Omit the pictures. Transcribe exactly the lines below, from the one with "Instruction: Click the person" up to and including the last.

══ Data supplied

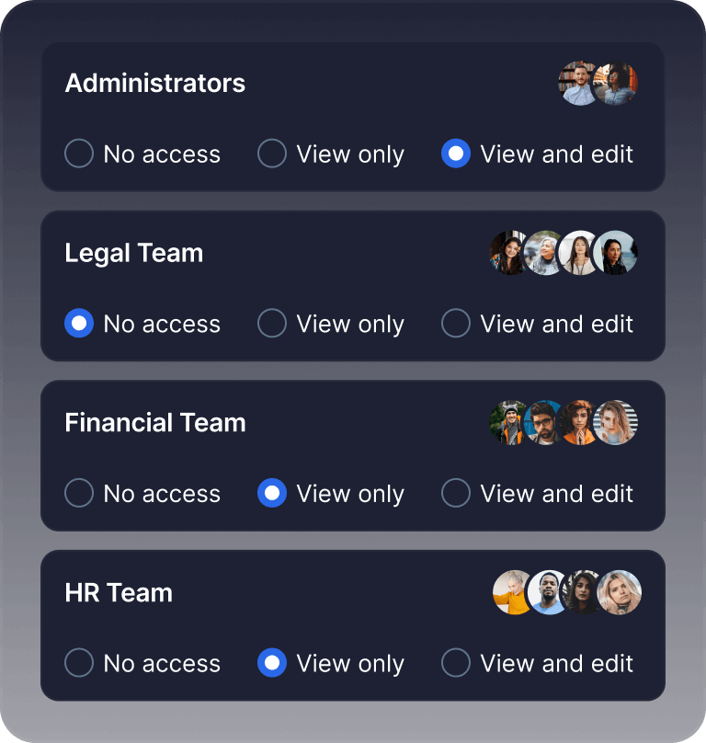The height and width of the screenshot is (743, 706).
Task: Select View and edit for Administrators
Action: click(456, 154)
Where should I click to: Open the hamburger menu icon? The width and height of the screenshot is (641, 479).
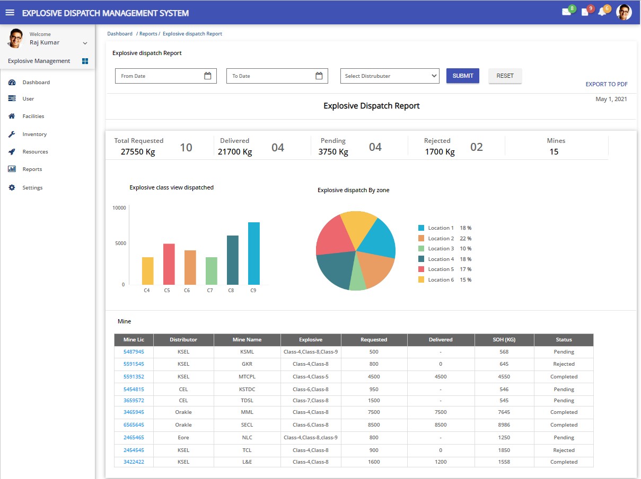click(10, 13)
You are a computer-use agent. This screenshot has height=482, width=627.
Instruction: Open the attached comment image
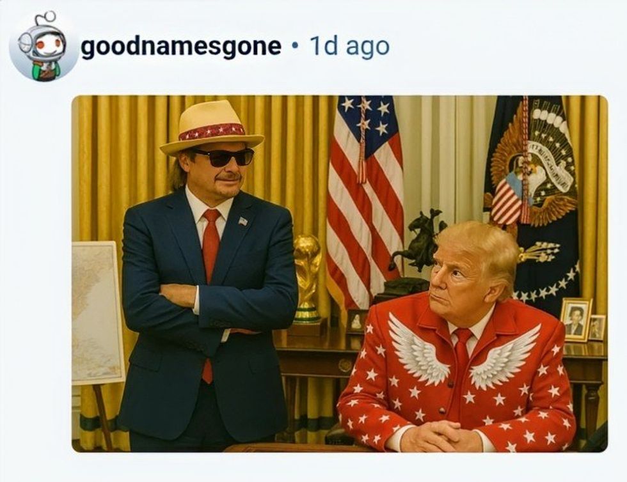340,274
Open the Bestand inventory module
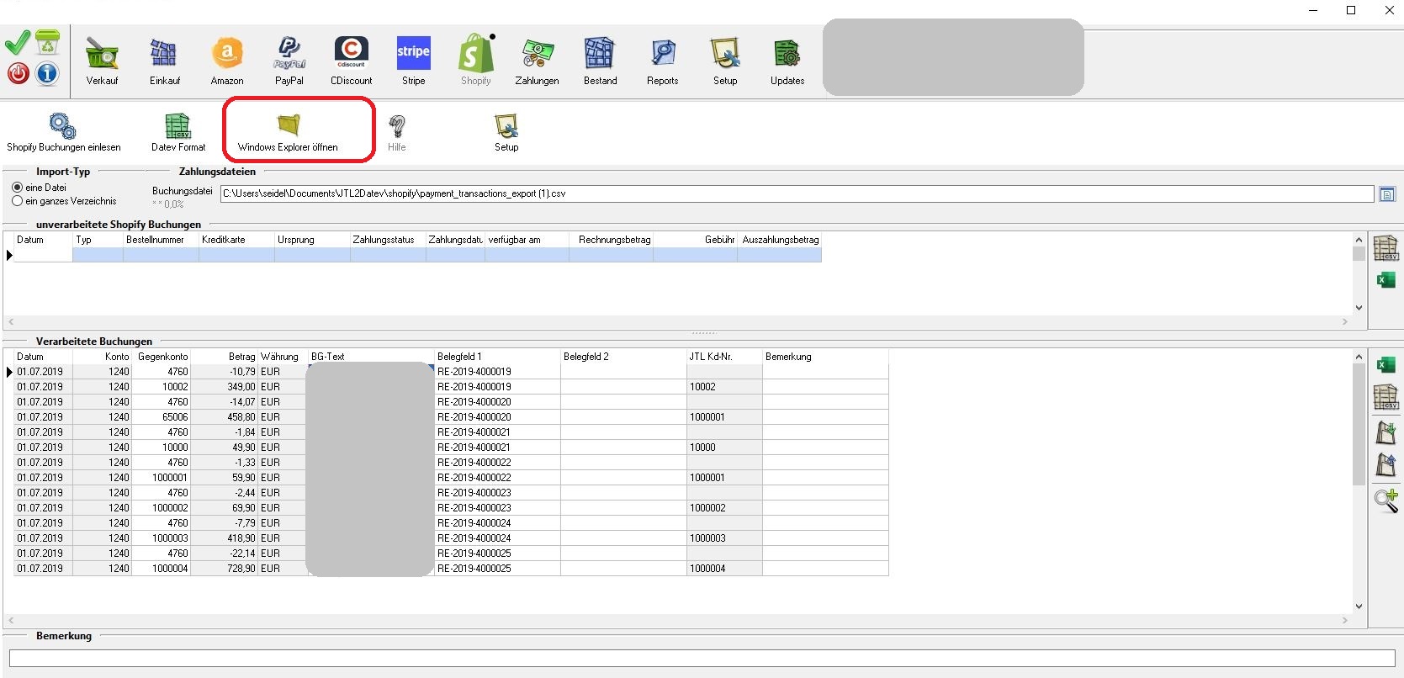The image size is (1404, 678). [600, 61]
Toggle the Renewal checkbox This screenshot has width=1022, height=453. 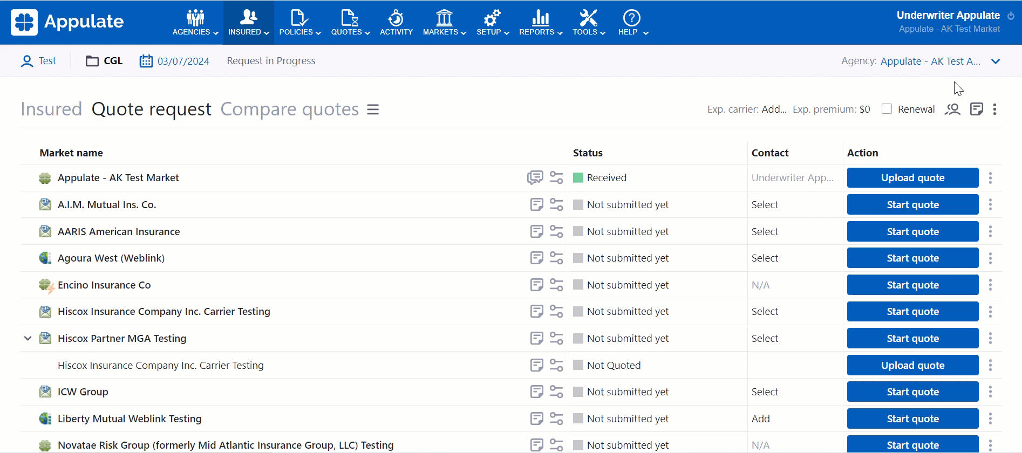coord(887,109)
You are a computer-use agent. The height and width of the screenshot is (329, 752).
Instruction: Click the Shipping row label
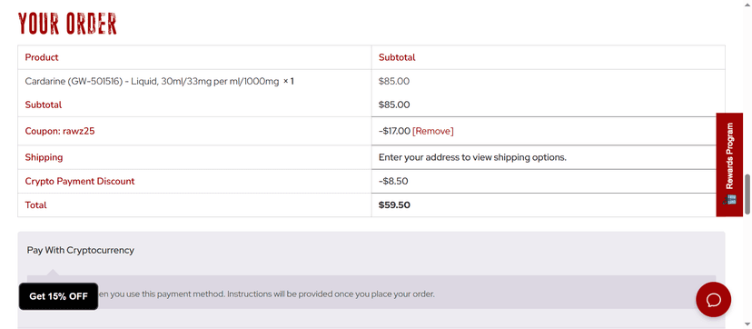[x=44, y=157]
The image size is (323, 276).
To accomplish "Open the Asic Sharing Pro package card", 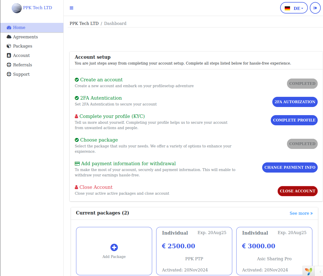I will click(x=274, y=251).
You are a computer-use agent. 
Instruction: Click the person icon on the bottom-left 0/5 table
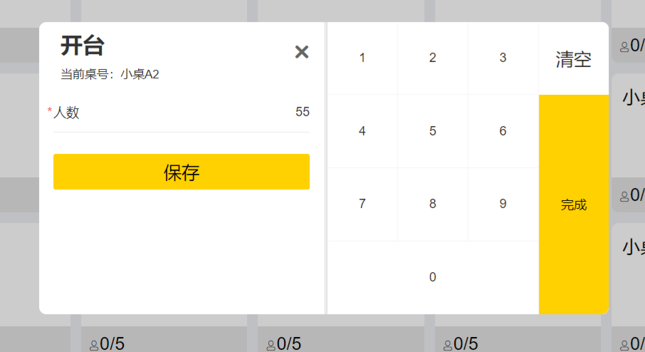point(94,345)
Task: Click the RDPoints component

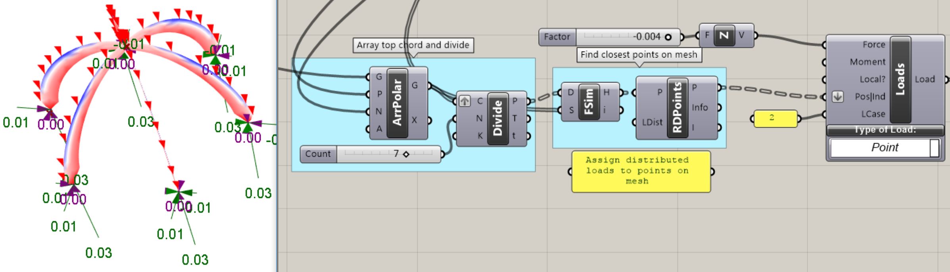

════

→ Result below
Instruction: Click the person icon on the bottom-left 0/5 table
point(94,345)
Task: Click the RDPoints component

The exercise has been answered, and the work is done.